Quelques années après avoir subi une greffe du pancréas, Josée Massicotte a remporté deux médailles lors des Jeux mondiaux des transplantés, du 25 juin au 2 juillet derniers, en Espagne.

Les médailles du courage de Josée

On peut accomplir beaucoup de choses avec du courage et de la détermination. Quelques années seulement après avoir subi une greffe du pancréas, Josée Massicotte a raflé deux médailles lors des 21es Jeux mondiaux des transplantés présentés à Malaga, en Espagne, du 25 juin au 2 juillet derniers.
Dès l'âge de 12 ans, elle a appris qu'elle serait prisonnière d'un organe en mauvais état et a dû composer avec le diabète de type 1 durant près de quatre décennies. Ce n'est qu'en septembre 2013 que l'opportunité de recevoir une greffe d'un nouveau pancréas s'est présentée à elle, une occasion que la Trifluvienne allait évidemment saisir.
«Plus les années avancent, plus il est difficile de contrôler le diabète. Malgré les risques que ça impliquait, je voulais à tout prix procéder à la greffe afin de pouvoir retrouver la santé pour de bon».
Issue d'une famille de sportifs, Massicotte n'a pas pris trop de temps à la suite de la chirurgie pour se remettre en forme, elle qui voulait se prouver qu'il était possible de reprendre son ancien rythme de vie. «Je me suis installé sur mon vélo stationnaire, j'ai commencé à pédaler cinq minutes, puis 10 et puis 15. Ça m'a pris environ six mois pour reprendre mon erre d'aller afin de m'entraîner réellement», explique-t-elle.
Au bout de quelques mois, la physiothérapeute de métier a vite retrouvé sa condition physique d'antan. C'est en naviguant sur le site de l'Association canadienne des greffés qu'elle a pris connaissance des Jeux mondiaux des transplantés. «Même si je bougeais au quotidien, j'étais craintive à l'idée de pousser mon corps à fond. En voyant cela, j'ai vu que c'était réalisable de pratiquer du sport à un haut niveau même après une greffe».
Une expérience incroyable
Massicotte se pinçait lorsqu'elle a pris part à la soirée d'ouverture de ces Jeux mondiaux. Pour une mordue de sport, de baigner au centre d'une compétition internationale de la sorte revêtait un cachet très particulier. «C'était tellement beau de voir défiler les membres des 52 différents pays avec le sourire aux lèvres. Ça ressemblait drôlement à une cérémonie d'ouverture des Jeux olympiques», soutient-elle.

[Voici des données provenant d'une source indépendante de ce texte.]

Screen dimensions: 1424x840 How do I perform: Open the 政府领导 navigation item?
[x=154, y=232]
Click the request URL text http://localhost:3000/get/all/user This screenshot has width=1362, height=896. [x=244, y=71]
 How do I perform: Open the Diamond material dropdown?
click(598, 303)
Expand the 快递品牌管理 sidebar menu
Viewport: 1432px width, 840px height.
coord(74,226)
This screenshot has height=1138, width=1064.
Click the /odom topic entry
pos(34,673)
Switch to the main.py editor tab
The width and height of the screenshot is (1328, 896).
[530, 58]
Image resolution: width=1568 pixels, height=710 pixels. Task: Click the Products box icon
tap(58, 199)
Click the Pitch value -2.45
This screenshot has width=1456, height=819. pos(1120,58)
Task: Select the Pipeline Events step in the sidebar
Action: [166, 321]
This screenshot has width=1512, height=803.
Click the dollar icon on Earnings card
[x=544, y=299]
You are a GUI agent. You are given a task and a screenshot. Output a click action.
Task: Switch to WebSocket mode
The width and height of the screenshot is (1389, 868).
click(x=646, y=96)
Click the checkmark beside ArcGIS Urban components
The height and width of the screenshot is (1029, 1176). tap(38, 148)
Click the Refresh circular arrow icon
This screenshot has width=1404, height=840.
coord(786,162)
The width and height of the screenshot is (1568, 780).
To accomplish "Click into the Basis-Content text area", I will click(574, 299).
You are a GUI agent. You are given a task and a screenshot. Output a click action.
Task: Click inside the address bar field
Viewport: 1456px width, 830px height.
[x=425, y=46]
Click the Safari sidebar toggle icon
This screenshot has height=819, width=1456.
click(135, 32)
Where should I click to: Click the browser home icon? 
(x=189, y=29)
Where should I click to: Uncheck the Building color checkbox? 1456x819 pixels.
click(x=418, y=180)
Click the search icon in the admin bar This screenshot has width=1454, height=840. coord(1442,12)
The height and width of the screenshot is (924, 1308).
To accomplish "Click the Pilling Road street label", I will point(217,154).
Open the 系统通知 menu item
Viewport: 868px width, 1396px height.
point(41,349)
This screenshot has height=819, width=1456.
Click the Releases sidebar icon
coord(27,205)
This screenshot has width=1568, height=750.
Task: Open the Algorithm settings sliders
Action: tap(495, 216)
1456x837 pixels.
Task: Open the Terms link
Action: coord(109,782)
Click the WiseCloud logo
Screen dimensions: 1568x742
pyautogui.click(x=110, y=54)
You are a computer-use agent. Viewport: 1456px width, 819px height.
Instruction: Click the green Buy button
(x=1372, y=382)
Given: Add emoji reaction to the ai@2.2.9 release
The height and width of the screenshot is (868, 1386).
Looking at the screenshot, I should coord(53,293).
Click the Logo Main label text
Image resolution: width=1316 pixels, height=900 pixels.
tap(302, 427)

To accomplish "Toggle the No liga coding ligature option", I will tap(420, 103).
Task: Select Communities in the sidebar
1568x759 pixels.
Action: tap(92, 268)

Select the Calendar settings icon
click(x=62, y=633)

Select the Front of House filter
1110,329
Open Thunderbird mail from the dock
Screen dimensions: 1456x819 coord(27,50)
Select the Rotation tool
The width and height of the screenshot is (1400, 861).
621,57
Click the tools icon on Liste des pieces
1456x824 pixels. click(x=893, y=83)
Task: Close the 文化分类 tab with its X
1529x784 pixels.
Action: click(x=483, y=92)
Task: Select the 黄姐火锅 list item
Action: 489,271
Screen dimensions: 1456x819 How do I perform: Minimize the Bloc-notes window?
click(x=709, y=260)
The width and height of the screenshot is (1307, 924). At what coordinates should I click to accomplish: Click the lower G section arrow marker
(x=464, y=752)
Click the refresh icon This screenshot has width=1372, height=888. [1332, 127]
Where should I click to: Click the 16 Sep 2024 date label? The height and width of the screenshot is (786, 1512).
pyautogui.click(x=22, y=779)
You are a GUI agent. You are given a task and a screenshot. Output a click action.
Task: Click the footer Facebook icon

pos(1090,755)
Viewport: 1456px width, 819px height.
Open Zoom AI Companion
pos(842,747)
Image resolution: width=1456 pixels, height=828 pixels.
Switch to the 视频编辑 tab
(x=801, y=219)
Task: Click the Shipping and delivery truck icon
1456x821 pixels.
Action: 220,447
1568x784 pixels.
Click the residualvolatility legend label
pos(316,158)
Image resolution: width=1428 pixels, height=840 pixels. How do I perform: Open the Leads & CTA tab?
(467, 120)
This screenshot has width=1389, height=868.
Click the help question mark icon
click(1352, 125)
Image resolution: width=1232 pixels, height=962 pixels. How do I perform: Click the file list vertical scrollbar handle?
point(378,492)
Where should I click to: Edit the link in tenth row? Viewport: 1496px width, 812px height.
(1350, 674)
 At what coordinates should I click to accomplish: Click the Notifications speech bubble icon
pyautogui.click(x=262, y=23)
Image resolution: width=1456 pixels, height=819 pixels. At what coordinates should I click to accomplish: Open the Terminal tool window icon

Les Jeux mondiaux des transplantés se tiennent tous les deux ans, la Trifluvienne avait donc l'intention de se distinguer en sol espagnol, et c'est ce qu'elle a fait. Après avoir décroché l'argent en cyclisme au 30 km dans sa catégorie d'âge des 50-59 ans, elle a remporté la médaille de bronze en double au badminton. 
Lors de sa troisième épreuve au tennis, elle a toutefois baissé pavillon au premier tour. «J'étais vraiment heureuse d'avoir performé de la sorte. C'était vraiment surprenant à quel point le niveau de compétition était élevé. Ce qui m'a toutefois le plus émerveillé, c'est de voir les gens croiser le fil d'arrivée avec les yeux pétillants, heureux d'être en santé, peu importe le résultat».
Sensibiliser la population québécoise
Tenir un événement comme les Mondiaux des transplantés à l'intérieur de ses frontières permet à un pays de conscientiser sa population sur l'importance des dons d'organes. 
Josée Massicote tentera du mieux qu'elle peut de sensibiliser les Québécois au cours des prochains mois à ce qu'une transplantation peut apporter dans la vie d'une personne qui en a grandement besoin. 
«Nous sommes quelques-uns à vouloir promouvoir la cause plus fermement chez nous. Il y aura des conférences et des réunions qui se tiendront afin de sensibiliser la population».
D'ici là, Julie Massicotte continuera de s'entraîner et faire du sport au quotidien. En plus d'aspirer à amener les Jeux des transplantés à Montréal en 2021, elle garde en tête de rester en forme pour se rendre aux mondiaux 2019 en Grande-Bretagne.